Our daughters came to live with us shortly after the death of their mother. Someone had told them in the days after her death that the first star they saw each night was their mother looking down on them. It seemed to comfort them, and so each night we all just somehow naturally drifted home in time to watch the night sky for the first star. It gave those girls something to hang on to, some sense that their mother was still a part of their days.
Some friends recently gave me a beautiful set of wind chimes with a note explaining that perhaps it might be nice to remember that Shawn was still with me whenever I heard the chimes. The days after I hung them were cold hard days of snow and ice. As I was shoveling my steps and cleaning off my car (again and again) I was aware that there seemed to always be at least enough of a breeze to keep a note or two resonating, and often enough to make a lovely melody. Somehow, those moments did not seem so hard, as I was reminded that he is always beside me, always in my heart, that everything I do has a piece of him woven into it. Now, some days there is just nothing stirring as I come and go.....and on those days I am not above giving them a little tap. Some days, on the days when, as Anne LaMott talks about, the lazy Susan of grief has stopped on anger, I give them a thump and say, "Don't you leave me! Don't!". And there have been a couple of times I have wanted to just take them down, wanted to say that I do not want to just sense his presence, I want to see and feel him right here right now. Mostly they just give me joy, and a sweet reminder of my love for him, and his for me.

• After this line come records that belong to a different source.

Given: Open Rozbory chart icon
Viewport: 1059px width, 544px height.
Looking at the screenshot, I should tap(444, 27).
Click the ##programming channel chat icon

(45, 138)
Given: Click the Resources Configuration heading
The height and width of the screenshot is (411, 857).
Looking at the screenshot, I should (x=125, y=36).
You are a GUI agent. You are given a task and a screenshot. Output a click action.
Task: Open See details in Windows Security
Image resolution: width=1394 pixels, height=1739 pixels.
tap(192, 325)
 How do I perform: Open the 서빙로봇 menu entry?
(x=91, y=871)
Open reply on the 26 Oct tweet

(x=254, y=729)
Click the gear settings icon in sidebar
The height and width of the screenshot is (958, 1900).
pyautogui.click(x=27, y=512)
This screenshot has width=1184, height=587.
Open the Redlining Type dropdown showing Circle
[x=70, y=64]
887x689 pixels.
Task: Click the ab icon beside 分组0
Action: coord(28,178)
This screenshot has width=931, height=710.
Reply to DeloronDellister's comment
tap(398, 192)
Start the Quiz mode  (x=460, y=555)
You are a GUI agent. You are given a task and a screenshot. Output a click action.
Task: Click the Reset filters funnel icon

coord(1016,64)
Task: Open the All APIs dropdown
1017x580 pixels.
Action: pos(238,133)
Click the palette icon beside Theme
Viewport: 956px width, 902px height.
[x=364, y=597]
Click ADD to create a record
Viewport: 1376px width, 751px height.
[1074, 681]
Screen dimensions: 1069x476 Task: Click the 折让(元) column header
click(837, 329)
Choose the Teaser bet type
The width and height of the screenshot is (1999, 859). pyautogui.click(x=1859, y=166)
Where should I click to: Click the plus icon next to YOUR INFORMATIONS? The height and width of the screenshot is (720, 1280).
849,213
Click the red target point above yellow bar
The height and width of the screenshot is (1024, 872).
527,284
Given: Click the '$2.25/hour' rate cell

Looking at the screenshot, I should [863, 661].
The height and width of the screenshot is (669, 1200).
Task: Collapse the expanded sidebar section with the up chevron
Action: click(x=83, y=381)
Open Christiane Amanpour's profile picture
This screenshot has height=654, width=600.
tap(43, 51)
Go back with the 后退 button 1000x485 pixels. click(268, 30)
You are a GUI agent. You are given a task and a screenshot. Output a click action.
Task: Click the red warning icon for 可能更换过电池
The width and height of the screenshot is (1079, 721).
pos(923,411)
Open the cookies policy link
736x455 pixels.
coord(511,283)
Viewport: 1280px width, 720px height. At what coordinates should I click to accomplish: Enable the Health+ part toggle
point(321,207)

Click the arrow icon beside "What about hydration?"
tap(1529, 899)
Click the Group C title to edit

Speaking of Anne Lamott, I'll close with this quote that I hold to as I try to make it though.
“You will lose someone you can’t live without,and your heart will be badly broken, and the bad news is that you never completely get over the loss of your beloved. But this is also the good news. They live forever in your broken heart that doesn’t seal back up. And you come through. It’s like having a broken leg that never heals perfectly—that still hurts when the weather gets cold, but you learn to dance with the limp.”